* [YOUR OBJECTIVE]
The records that follow are to be transcribed in full, leaving out each picture.

Collected data:
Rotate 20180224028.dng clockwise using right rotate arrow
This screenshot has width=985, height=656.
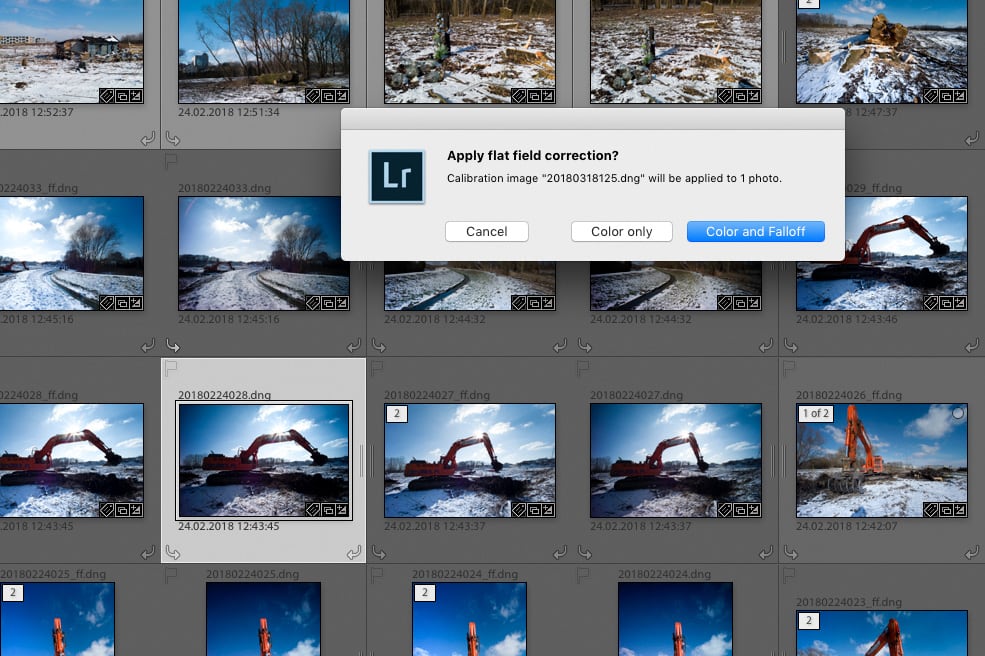(353, 552)
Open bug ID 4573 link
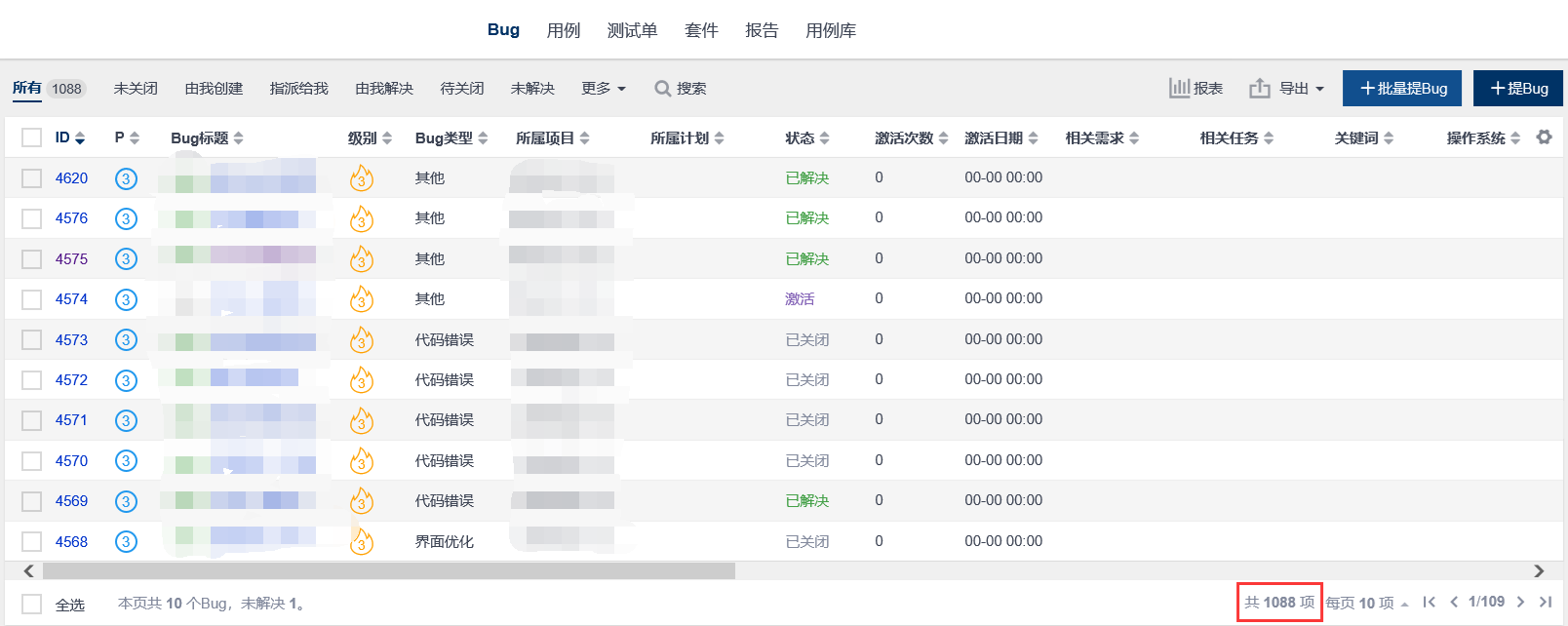 point(71,339)
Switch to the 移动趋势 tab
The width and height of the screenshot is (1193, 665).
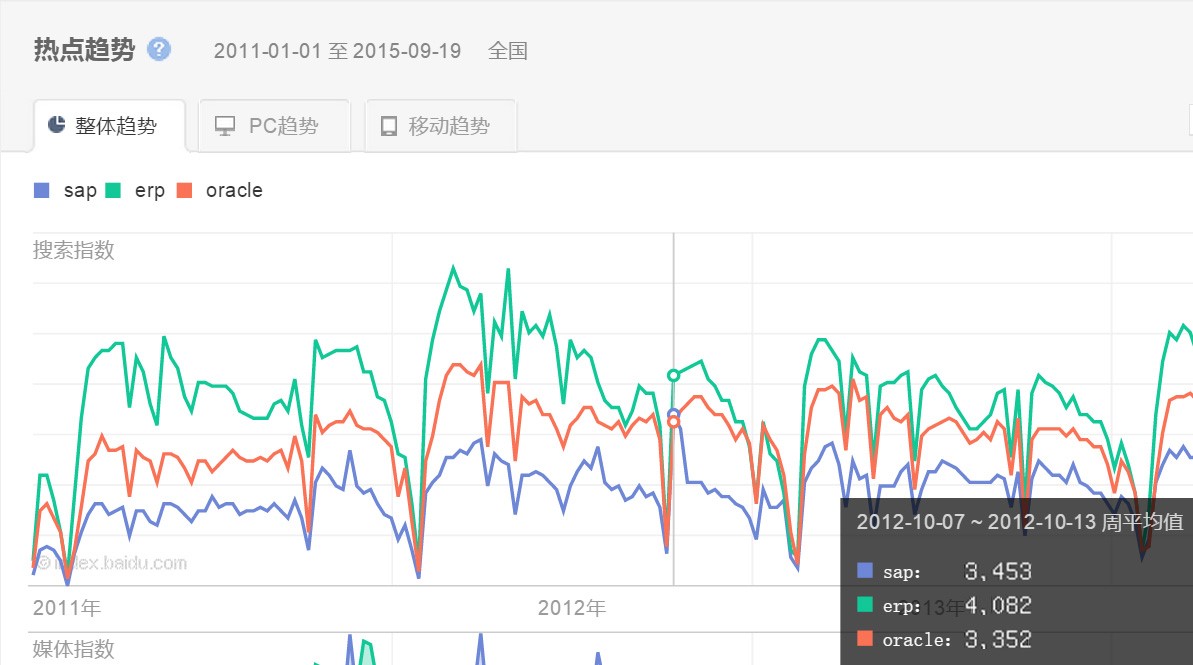tap(441, 126)
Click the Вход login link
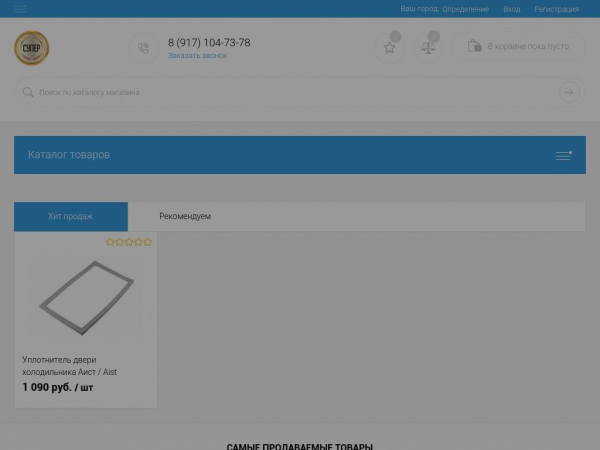 coord(512,9)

* [ANSWER FOR THE TASK]
Rotate 20180224028.dng clockwise using right rotate arrow
This screenshot has width=985, height=656.
(353, 552)
Open bug ID 4573 link
 point(71,339)
Switch to the 移动趋势 tab
The width and height of the screenshot is (1193, 665).
tap(441, 126)
Click the Вход login link
 coord(512,9)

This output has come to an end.